If the wheel’s initial submersion in the water, $$h$$, is large enough, or it’s dropping quickly enough, and if the wheel’s forward velocity is fast enough, we’ll get something that looks like this:

This shows the wheel bouncing out of the water, because the force exerted by the water against the wheel is strong enough to overwhelm gravity. Once the submersion depth makes it back to zero, the differential equations no longer apply — that’s the end of the solution shown in the graph. But then (since I’m pretending the motorcycle is actually a unicycle), projectile motion takes over and the wheel flies through the air until it hits the water again.
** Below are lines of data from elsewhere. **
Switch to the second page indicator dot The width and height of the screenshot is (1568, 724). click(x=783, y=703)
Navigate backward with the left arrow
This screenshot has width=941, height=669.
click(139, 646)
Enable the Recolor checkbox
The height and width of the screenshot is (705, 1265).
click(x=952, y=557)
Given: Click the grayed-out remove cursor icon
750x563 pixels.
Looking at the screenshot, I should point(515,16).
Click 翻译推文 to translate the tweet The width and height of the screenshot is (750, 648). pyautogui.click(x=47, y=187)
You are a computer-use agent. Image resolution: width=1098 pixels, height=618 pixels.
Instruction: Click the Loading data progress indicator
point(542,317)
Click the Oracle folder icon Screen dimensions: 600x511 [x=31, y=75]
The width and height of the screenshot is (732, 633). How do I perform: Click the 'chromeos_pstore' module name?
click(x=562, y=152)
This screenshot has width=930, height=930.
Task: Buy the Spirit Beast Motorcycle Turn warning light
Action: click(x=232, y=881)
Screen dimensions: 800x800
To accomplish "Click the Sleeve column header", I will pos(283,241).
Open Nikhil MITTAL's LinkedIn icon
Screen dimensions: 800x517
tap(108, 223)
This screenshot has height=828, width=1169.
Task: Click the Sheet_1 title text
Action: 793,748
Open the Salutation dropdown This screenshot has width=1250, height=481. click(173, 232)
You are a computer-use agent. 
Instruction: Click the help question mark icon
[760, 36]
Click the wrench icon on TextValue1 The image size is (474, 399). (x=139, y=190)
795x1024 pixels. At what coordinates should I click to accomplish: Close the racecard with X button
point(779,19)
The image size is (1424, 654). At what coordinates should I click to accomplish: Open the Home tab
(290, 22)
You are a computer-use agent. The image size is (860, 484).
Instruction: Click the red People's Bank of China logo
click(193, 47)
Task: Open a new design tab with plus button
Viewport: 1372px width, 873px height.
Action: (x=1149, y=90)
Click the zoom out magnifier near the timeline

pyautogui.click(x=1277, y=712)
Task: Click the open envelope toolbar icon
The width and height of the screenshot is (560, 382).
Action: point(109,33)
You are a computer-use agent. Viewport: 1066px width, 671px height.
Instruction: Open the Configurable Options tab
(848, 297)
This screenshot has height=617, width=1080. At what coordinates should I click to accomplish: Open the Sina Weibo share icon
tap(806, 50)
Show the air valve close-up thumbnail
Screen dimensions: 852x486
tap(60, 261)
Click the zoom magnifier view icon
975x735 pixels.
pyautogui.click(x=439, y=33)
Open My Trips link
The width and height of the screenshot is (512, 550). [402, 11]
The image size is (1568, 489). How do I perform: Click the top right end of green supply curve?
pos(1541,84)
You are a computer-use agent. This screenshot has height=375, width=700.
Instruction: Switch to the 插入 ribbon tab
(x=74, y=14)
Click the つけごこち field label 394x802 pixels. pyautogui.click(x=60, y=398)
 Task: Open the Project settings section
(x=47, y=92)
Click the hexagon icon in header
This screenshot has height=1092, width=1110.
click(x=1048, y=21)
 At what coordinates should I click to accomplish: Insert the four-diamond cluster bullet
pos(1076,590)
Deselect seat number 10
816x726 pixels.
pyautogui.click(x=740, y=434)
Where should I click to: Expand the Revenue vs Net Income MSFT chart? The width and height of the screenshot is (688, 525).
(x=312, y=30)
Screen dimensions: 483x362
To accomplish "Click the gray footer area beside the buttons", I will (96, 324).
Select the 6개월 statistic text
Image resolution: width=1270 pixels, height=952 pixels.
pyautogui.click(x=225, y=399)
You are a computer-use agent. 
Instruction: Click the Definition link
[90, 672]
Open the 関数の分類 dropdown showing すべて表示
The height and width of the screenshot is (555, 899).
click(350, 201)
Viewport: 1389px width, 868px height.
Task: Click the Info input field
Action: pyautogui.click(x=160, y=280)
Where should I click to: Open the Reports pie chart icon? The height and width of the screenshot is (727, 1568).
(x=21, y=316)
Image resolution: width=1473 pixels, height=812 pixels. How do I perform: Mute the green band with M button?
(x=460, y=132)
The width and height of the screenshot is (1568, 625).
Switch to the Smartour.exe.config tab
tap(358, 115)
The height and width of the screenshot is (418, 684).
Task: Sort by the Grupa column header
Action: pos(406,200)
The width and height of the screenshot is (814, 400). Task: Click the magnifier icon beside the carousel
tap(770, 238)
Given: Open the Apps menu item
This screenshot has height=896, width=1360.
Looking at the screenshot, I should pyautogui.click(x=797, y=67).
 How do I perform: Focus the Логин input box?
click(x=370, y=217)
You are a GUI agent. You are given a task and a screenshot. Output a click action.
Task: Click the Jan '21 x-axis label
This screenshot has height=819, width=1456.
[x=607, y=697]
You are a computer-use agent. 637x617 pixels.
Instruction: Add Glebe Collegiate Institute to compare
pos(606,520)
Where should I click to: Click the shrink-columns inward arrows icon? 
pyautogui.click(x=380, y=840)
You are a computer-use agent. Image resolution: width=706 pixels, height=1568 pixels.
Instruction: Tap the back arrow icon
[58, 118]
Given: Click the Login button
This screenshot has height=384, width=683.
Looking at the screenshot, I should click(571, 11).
Each time the wheel bounces off the water, it loses some forward velocity. A loss of forward velocity translates to a loss of upward force, so eventually the wheel reaches a point where it no longer experiences enough force from the water to counterbalance gravity. When this happens, we get a graph that looks like this:

This was generated assuming a total mass of $$\SI{200}{kg}$$, an initial depth of zero (the wheel is right on the water’s surface), a vertical rate of fall of $$\SI{0.27}{m/s}$$ (semi-random choice), and an initial speed of $$\SI{35}{m/s}$$, just under $$\SI{80}{mph}$$. I’m guessing these values are roughly similar to those in Jamie’s actual last run over the lake on the motorcycle. You can see that the graph drops down to the bottom just over $$\SI{140}{m}$$ in — that’s $$\SI{460}{ft.}$$, which is not all that far off from the actual distance Jamie was able to ride in the show, about $$\SI{300}{ft.}$$ Considering all the other things that are going on that my model doesn’t account for (principally extra drag from the water spray and the back wheel, and rotations of the motorcycle), that’s not that far off!